This is what The Crown does: it wonders out loud for a global TV audience. Draped in production values costing £225,000 per minute, it imagines and invents. It gets itself into terrible trouble for this, but showrunner Peter Morgan will not have his head chopped off. And by being so brazen in the name of drama it has surely played its part in making us think differently about the House of Windsor.

These four episodes are the beginning of the end. Six more will follow next month and that will be it, all over. From Buck House to the country residences and all the way to Montecito, the Royals will surely breathe a huge sigh of relief and - here I go, more speculation - may well feel like throwing a party. First, though, they’ve got to get through a reconstruction of Diana’s final days.

The sequence begins and ends with the Paris tunnel. The crash is not shown but the speed and the noise are horrific. The flashback covers a period of eight weeks beginning with Mohamed Al Fayed not so much match-making between Dodi and Diana as dragging his son the length of his yacht and throwing him at her.

Meanwhile Charles is getting into a flap while organising Camilla’s 50th birthday bash. “It better not go a**e over t**s,” she remarks, but he needs the event to have the presence - and for their romance to have the blessing - of “Mummy”. As he waits for an audience a rat scuttles across the hallway. Then the Queen tells him: “How can one give approval when one doesn’t approve?”
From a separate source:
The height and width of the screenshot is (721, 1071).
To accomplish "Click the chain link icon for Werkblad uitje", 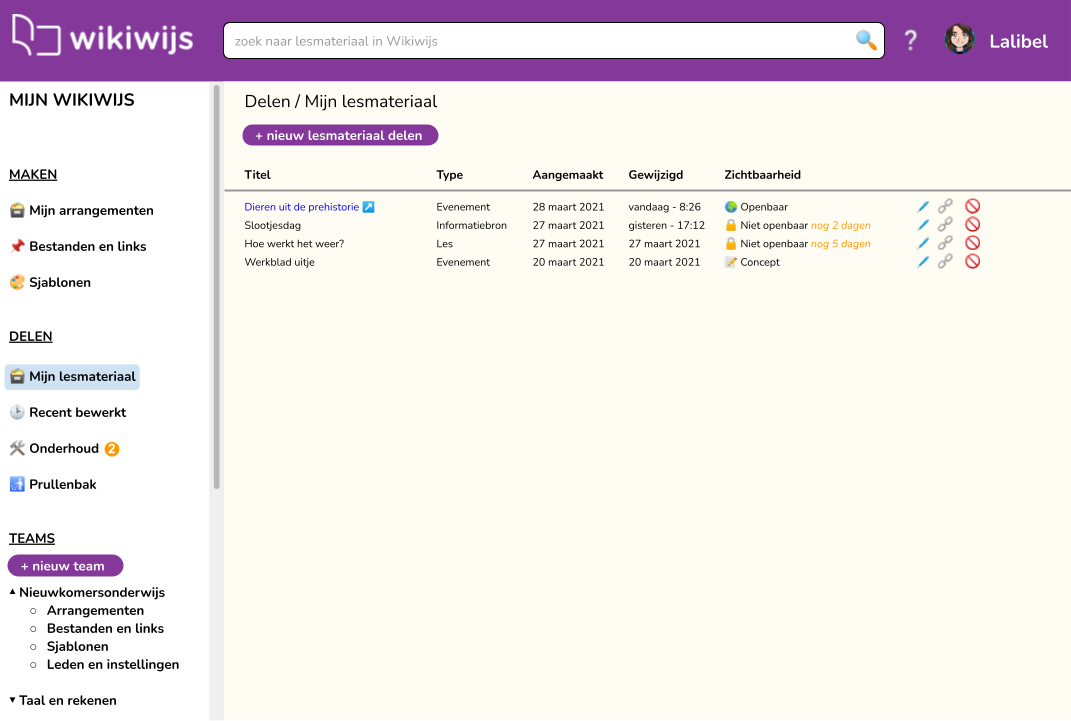I will pos(945,261).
Dodi thinks his father turning into a wedding planner is “the craziest idea I’ve ever heard”. Al Fayed is deadly serious, roaring: “This is your chance to finally make me proud of you!” He cranks up his efforts, phoning constantly for progress reports, and asking a maid: “Are they sleeping together yet?” If this is untrue and Al Fayed was still alive he might well sue. Actually, even if it’s accurate he’d probably do it, for the mischief and the publicity.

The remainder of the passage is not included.